Objective: This prospective randomized study aimed to investigate the accuracy, radiation exposure, and surgical workflow optimization of a novel intraoperative spinal navigation system using preoperative fan-beam (FB) CT versus the classic intraoperative cone-beam (CB) CT in patients undergoing minimally invasive transforaminal lumbar interbody fusion (MIS-TLIF).

Methods: In this two-arm, single-center, randomized study, the authors evaluated the safety and clinical outcomes of a novel navigation system for pedicle screw placement in spine surgery.

Results: The accuracy of pedicle screw placement in the experimental group (FB group) was 94.38%, while it was 94.55% in the control group (CB group). Notably, the intraoperative radiation exposure to patients in the FB CT group (mean 0.361 ± 0.261 mSv) was significantly lower than that in the CB CT group (mean 6.526 ± 13.591 mSv) (p < 0.0001). Furthermore, the intraoperative preparation time for screw placement in the FB group (mean 10.6 ± 5.62 minutes) was significantly lower than that in the CB group (mean 17.6 ± 5.59 minutes) (p = 0.0004). No significant differences were observed for blood loss during surgery, total radiation exposure to surgeons, mean time for inserting a single pedicle screw, revision surgery rate, patients' reported outcomes, and length of postoperative hospital stay between the two groups. Significant differences were observed for intraoperative radiation exposure to patients and the preparation time for pedicle screw placement.
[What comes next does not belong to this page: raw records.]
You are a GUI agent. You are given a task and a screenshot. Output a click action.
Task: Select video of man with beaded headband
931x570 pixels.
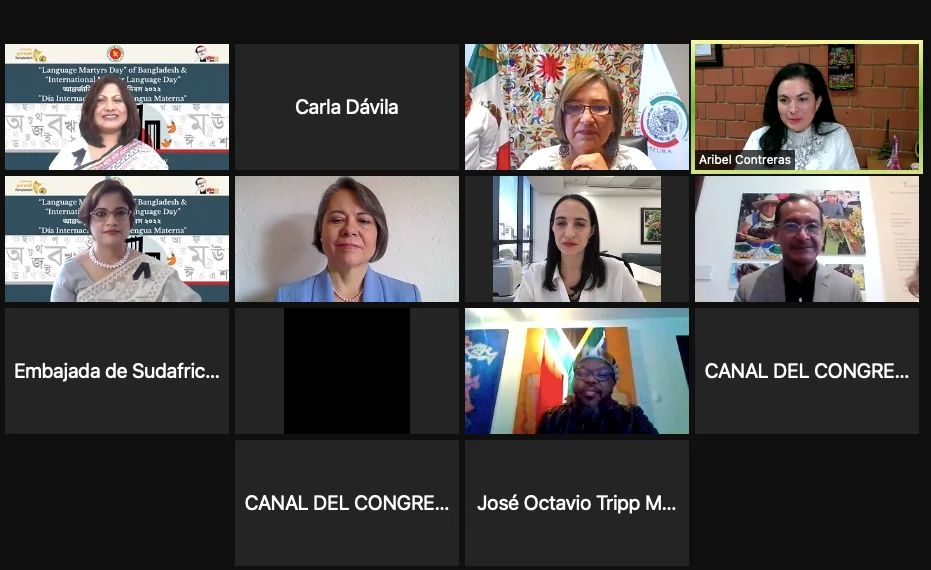[x=577, y=370]
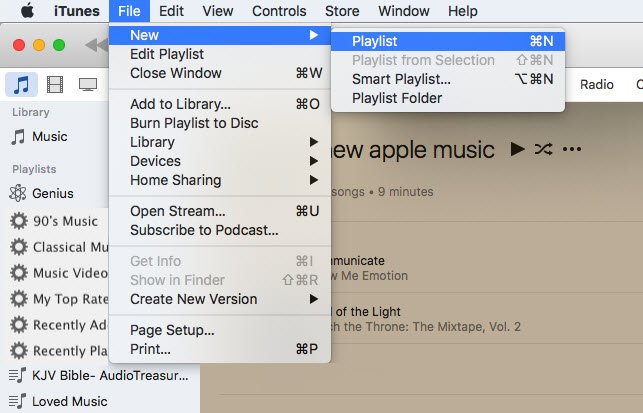Screen dimensions: 643x413
Task: Expand the Home Sharing submenu
Action: (175, 180)
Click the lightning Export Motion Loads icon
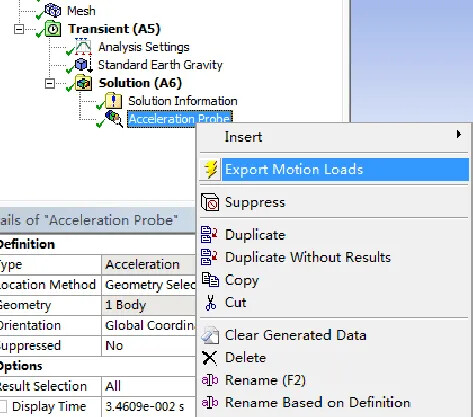The width and height of the screenshot is (473, 417). coord(211,169)
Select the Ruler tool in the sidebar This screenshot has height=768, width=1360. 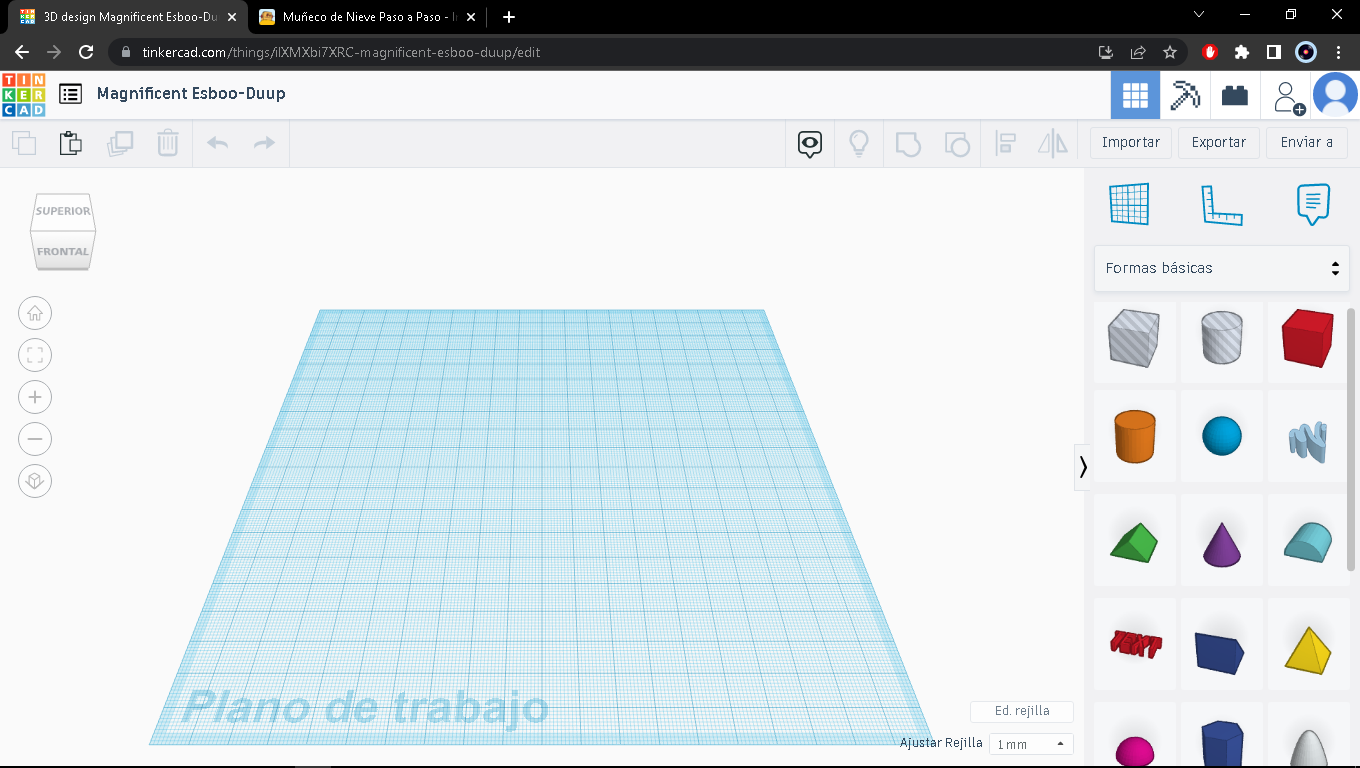coord(1221,204)
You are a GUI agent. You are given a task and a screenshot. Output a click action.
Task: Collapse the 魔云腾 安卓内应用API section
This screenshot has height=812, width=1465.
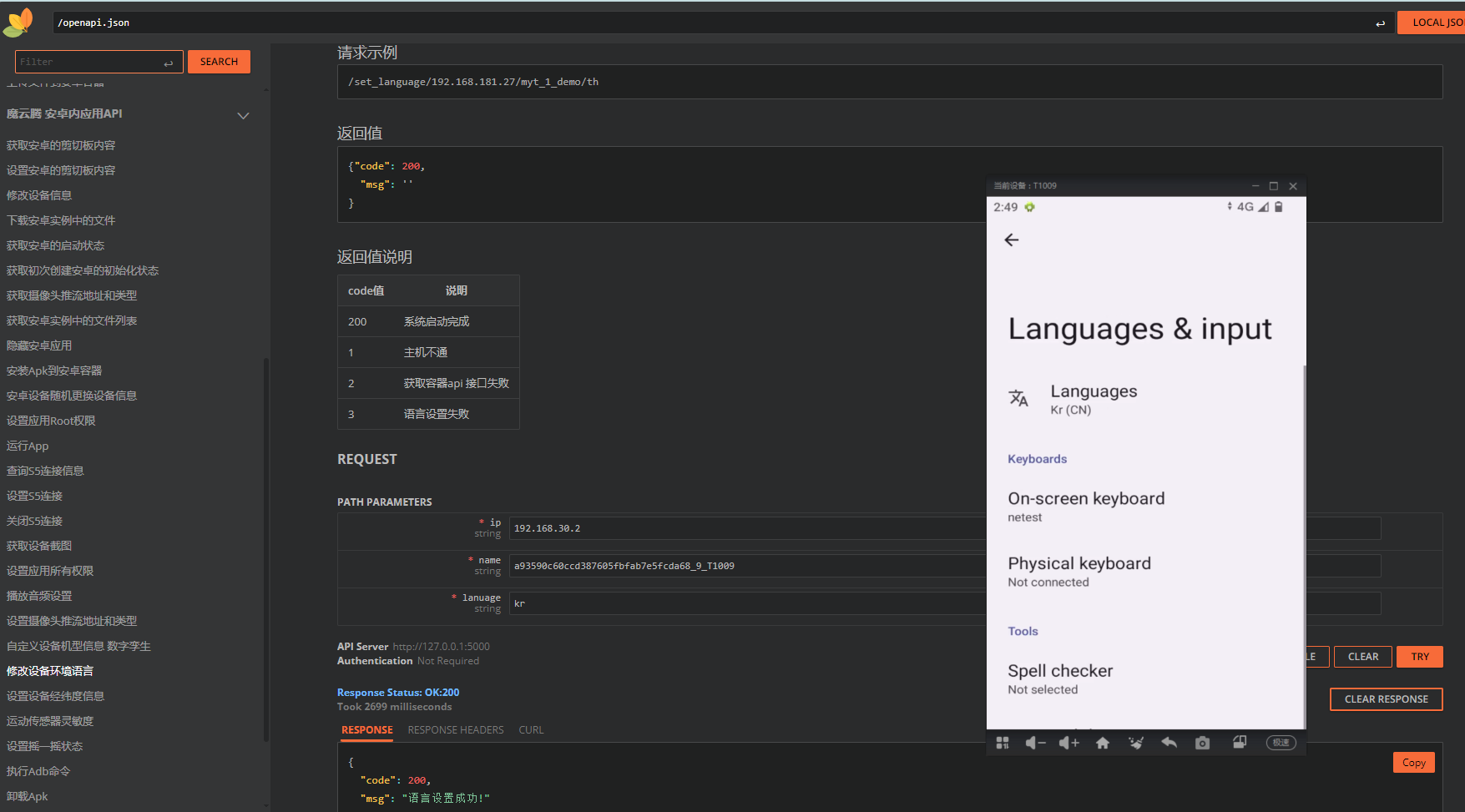click(x=243, y=115)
Conclusions: The preoperative FB CT-based intraoperative spinal navigation system demonstrated comparable accuracy and safety when compared with the intraoperative CB CT-based system. Moreover, the FB CT-based system had a shorter time for screw placement and reduced intraoperative radiation exposure to patients. These findings support the potential benefits of adopting this novel navigation system to enhance surgical precision and reduce radiation-related risks in MIS-TLIF procedures.